Wo kommen eigentlich die Babys her?
Wer ist Opas Mama?
Wann ist Papa aus deinem Bauch gekommen, Mama?
Als du zur Schule gegangen bist, wo bin ich denn da gewesen?
Wann wird Oma wieder leben?

Bleiben die Fragen unbeantwortet und werden Kinder damit allein gelassen, dann wird der Tod zum Tabu und mit ihm gewissermaßen auch ein Stück weit das Leben.

Mit dem ersten Tod eines vertrauten Menschens hält das Wissen um die Sterblichkeit Einzug ins Bewusstsein. Wenn dieser eine Mensch sterben könnte – dann können womöglich auch andere sterben. Die Eltern? Wir selbst?

Neben das Sterblichkeitswissen tritt parallel das fehlende Wissen um dieses Danach. Was kommt nach dem Tod? Wo sind die Menschen dann, wenn sie gestorben sind? Der Tod ist für uns Lebende empirisch nicht erfahrbar, doch das hindert uns Menschen nicht daran, dass gerade diese Fragen besonders drängend auf uns wirken.

 

Gemeinsam Wachsen

Dem eigenen Tod kommen wir nur durch das Sterben und den Tod der anderen nahe.
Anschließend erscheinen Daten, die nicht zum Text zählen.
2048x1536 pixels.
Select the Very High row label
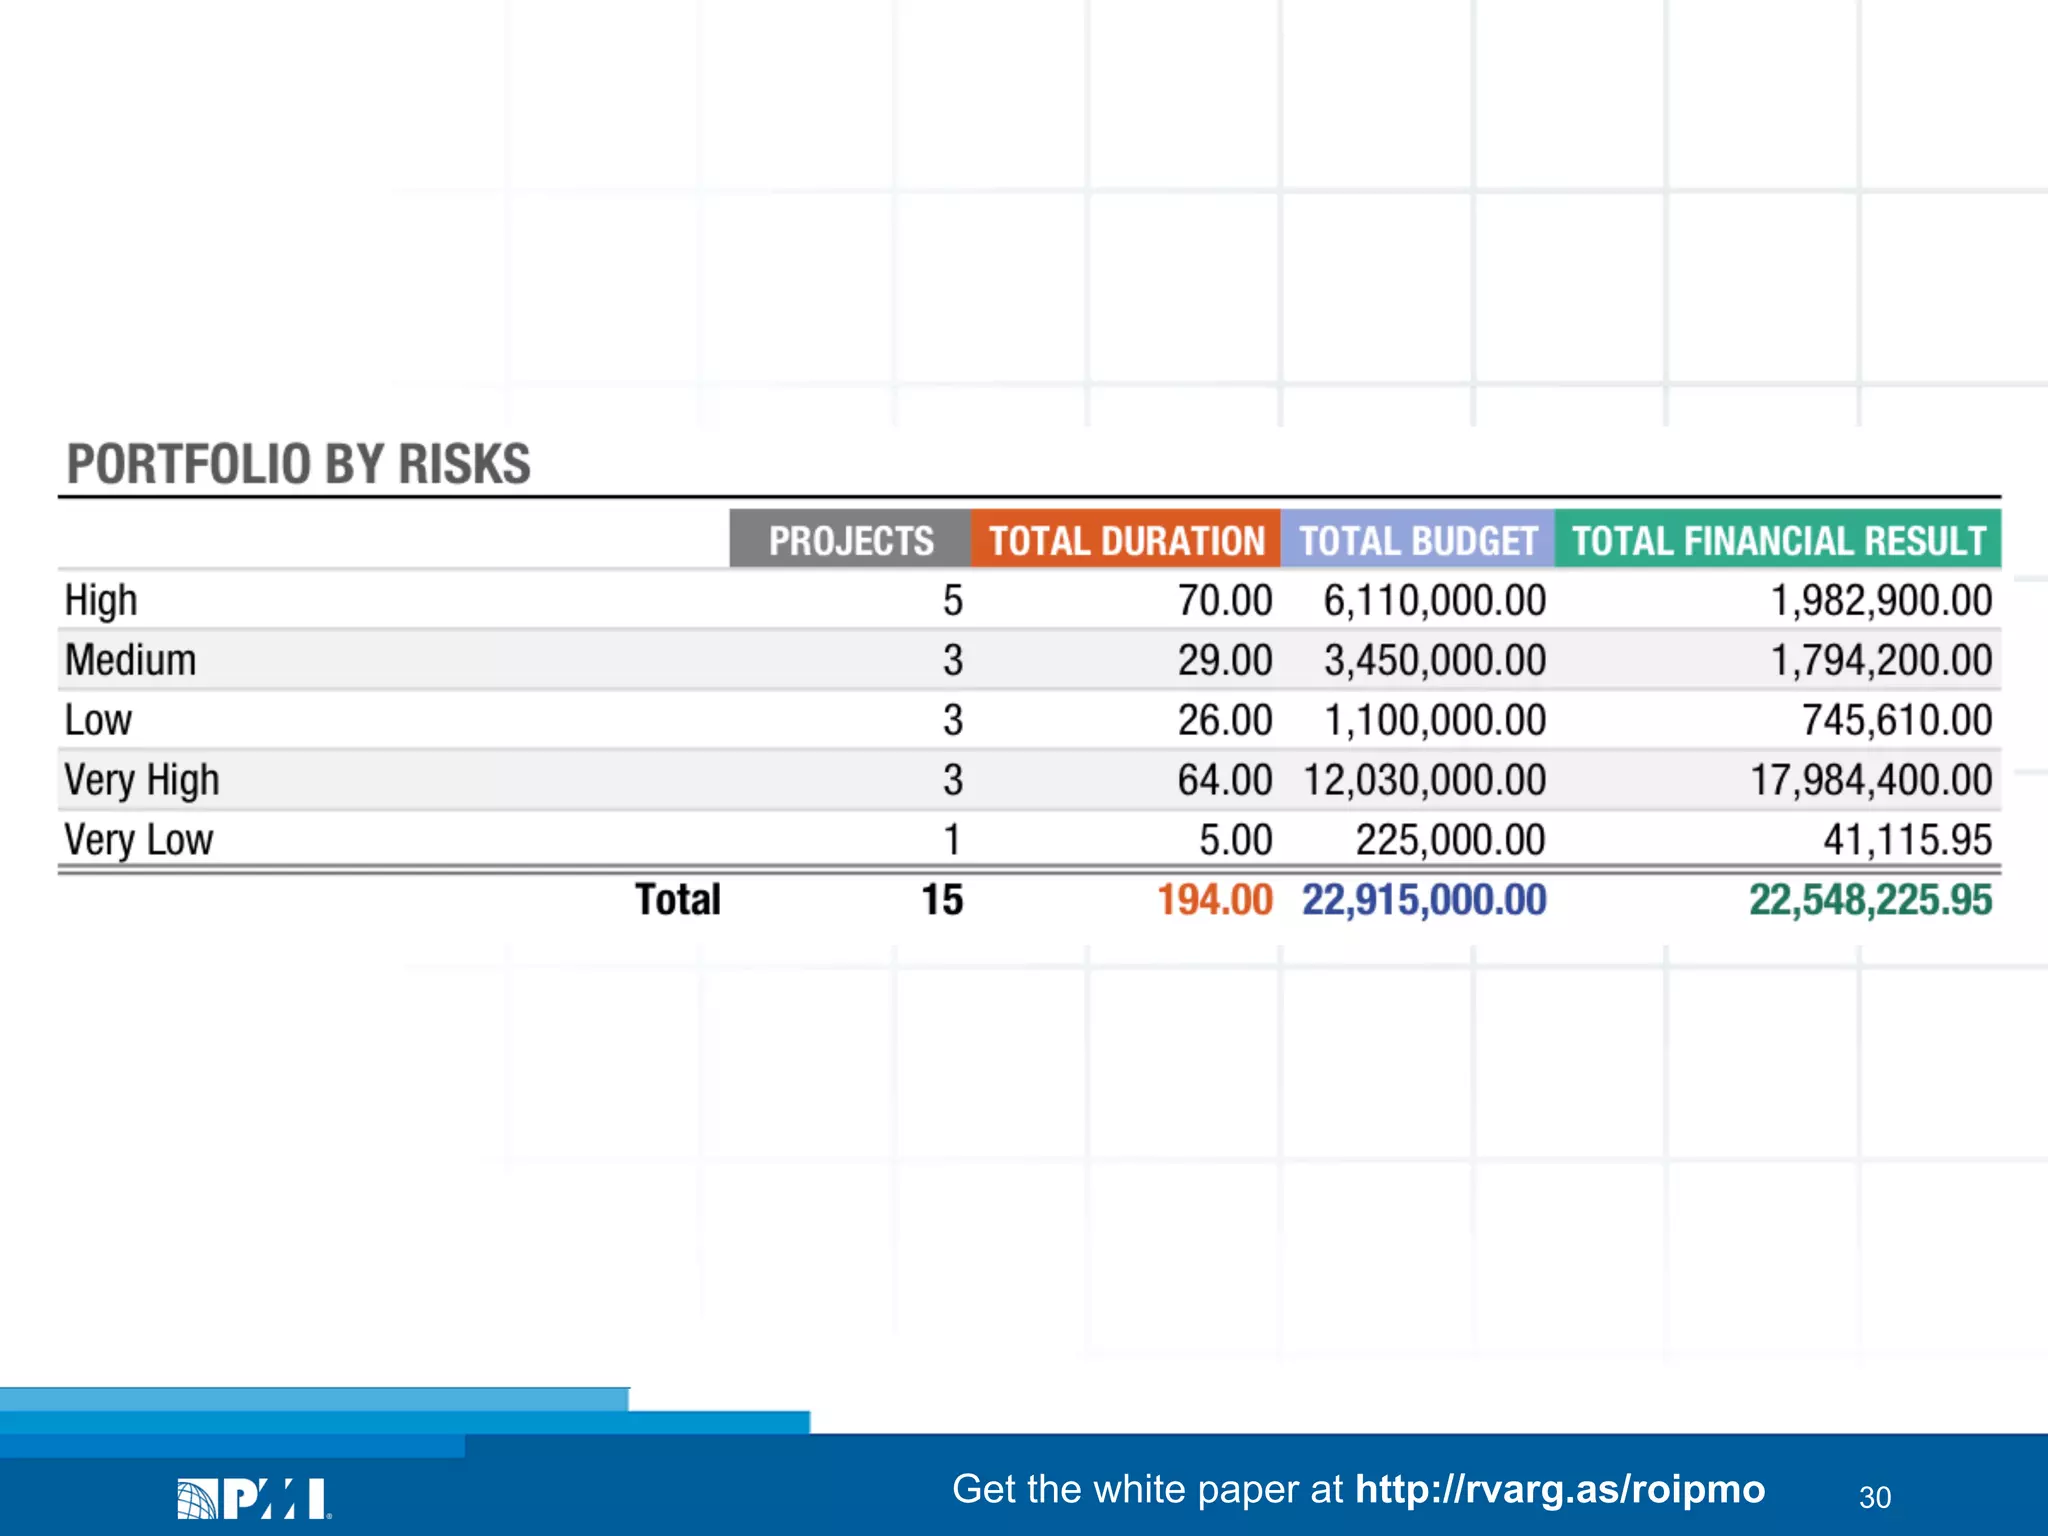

Ulrich Oevermann hat hierzu einmal bemerkt, dass sich das menschliche Subjekt sogar erst mit dem Wissen um die eigene Vergänglichkeit endgültig konstituiert. Wenn ich selbst die Entwicklung meiner Tochter in den vergangenen Monaten Revue passieren lassen, dann kann ich dieser Einschätzung einiges abgewinnen.

So fühlte ich mich zunächst überwältigend traurig, als sie fragte: „Und Mama, wann stirbst du?“ Es brach mir schier das Herz, als sie mit Tränen in den Augen ihre Angst artikulierte, sie könnte uns verlieren. Mich verlieren.

Ich wollte sie am liebsten in den Arm nehmen und sagen, dass ich sie niemals verlassen würde und das wir immer zusammen bleiben würden. Doch diese Aussage hätte sie mir nicht (mehr) in dieser Form geglaubt.  Sie wusste nun darum, dass Menschen sterben und dann einfach weg sind.

So blieb uns nichts übrig, als den Schmerz gemeinsam auszuhalten und gemeinsam eine Lösung für uns zu finden. Ein Leben nach dem Tod war tröstlich. Für sie wie für mich. So wäre ich noch da, auch wenn ich nicht mehr da bin. Gemeinsam imaginierten wir unseren zukünftigen Tod (nicht das Sterben!) in einer Weise, die wir beide nicht nur ertrugen, sondern die uns Trost spendete.

Meine Tochter wuchs mit jeder Frage zum Thema Tod. Ihre Welt ist nun eine andere. Und meine Welt auch. Dank ihr habe ich mich dem Tod in einer Weise gestellt, die ich mein Leben lang vermied. Zusammen haben wir den Tod nun verstanden und nicht verstanden zugleich.

 

Literatur

Belliger, Andrea; Krieger, David J. (Hrsg.; 2008): Ritualtheorien. Ein einführendes Handbuch*; VS Verlag.

van Gennep, Arnold (2005): Übergangsriten*; Campus.